● **PROBLEM TO WORK ON**
Each entry that follows should be retyped exactly.

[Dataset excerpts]
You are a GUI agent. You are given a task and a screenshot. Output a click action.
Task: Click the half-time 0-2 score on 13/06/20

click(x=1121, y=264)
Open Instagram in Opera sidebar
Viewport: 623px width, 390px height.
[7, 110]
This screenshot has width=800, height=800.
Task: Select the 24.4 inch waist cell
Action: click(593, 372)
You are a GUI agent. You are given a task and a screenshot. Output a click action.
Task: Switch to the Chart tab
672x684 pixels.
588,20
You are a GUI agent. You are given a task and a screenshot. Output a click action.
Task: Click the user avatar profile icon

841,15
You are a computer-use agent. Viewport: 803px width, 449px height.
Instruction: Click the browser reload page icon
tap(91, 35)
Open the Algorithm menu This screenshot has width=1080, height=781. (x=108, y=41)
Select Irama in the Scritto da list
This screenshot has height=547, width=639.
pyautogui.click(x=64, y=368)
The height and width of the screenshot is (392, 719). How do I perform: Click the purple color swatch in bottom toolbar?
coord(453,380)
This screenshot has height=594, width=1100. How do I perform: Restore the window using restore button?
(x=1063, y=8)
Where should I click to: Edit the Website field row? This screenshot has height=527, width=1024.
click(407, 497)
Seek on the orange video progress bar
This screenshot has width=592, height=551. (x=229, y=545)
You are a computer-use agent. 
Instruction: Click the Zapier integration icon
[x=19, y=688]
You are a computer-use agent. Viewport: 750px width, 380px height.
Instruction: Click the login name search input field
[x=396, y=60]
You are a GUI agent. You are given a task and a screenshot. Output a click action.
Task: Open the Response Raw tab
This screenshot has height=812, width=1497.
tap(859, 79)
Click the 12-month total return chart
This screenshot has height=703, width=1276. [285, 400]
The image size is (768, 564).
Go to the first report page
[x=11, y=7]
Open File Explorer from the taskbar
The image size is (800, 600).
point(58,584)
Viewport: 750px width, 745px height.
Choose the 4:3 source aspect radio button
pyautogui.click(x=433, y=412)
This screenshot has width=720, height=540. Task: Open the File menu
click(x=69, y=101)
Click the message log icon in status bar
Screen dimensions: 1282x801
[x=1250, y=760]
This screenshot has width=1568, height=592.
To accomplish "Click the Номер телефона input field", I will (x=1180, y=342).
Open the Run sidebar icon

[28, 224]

● **ANSWER SPACE**
You are a GUI agent. You are given a task and a screenshot. Output a click action.
Task: Click the half-time 0-2 score on 13/06/20

click(x=1121, y=264)
Open Instagram in Opera sidebar
Viewport: 623px width, 390px height.
[7, 110]
This screenshot has width=800, height=800.
Task: Select the 24.4 inch waist cell
Action: click(593, 372)
You are a GUI agent. You are given a task and a screenshot. Output a click action.
Task: Switch to the Chart tab
672x684 pixels.
588,20
You are a GUI agent. You are given a task and a screenshot. Output a click action.
Task: Click the user avatar profile icon

841,15
You are a computer-use agent. Viewport: 803px width, 449px height.
Instruction: Click the browser reload page icon
tap(91, 35)
Open the Algorithm menu This screenshot has width=1080, height=781. (x=108, y=41)
Select Irama in the Scritto da list
This screenshot has height=547, width=639.
pyautogui.click(x=64, y=368)
The height and width of the screenshot is (392, 719). How do I perform: Click the purple color swatch in bottom toolbar?
coord(453,380)
This screenshot has height=594, width=1100. How do I perform: Restore the window using restore button?
(x=1063, y=8)
Where should I click to: Edit the Website field row? This screenshot has height=527, width=1024.
click(407, 497)
Seek on the orange video progress bar
This screenshot has width=592, height=551. (x=229, y=545)
You are a computer-use agent. 
Instruction: Click the Zapier integration icon
[x=19, y=688]
You are a computer-use agent. Viewport: 750px width, 380px height.
Instruction: Click the login name search input field
[x=396, y=60]
You are a GUI agent. You are given a task and a screenshot. Output a click action.
Task: Open the Response Raw tab
This screenshot has height=812, width=1497.
tap(859, 79)
Click the 12-month total return chart
This screenshot has height=703, width=1276. [285, 400]
The image size is (768, 564).
Go to the first report page
[x=11, y=7]
Open File Explorer from the taskbar
The image size is (800, 600).
point(58,584)
Viewport: 750px width, 745px height.
Choose the 4:3 source aspect radio button
pyautogui.click(x=433, y=412)
This screenshot has width=720, height=540. Task: Open the File menu
click(x=69, y=101)
Click the message log icon in status bar
Screen dimensions: 1282x801
[x=1250, y=760]
This screenshot has width=1568, height=592.
To accomplish "Click the Номер телефона input field", I will (x=1180, y=342).
Open the Run sidebar icon

[28, 224]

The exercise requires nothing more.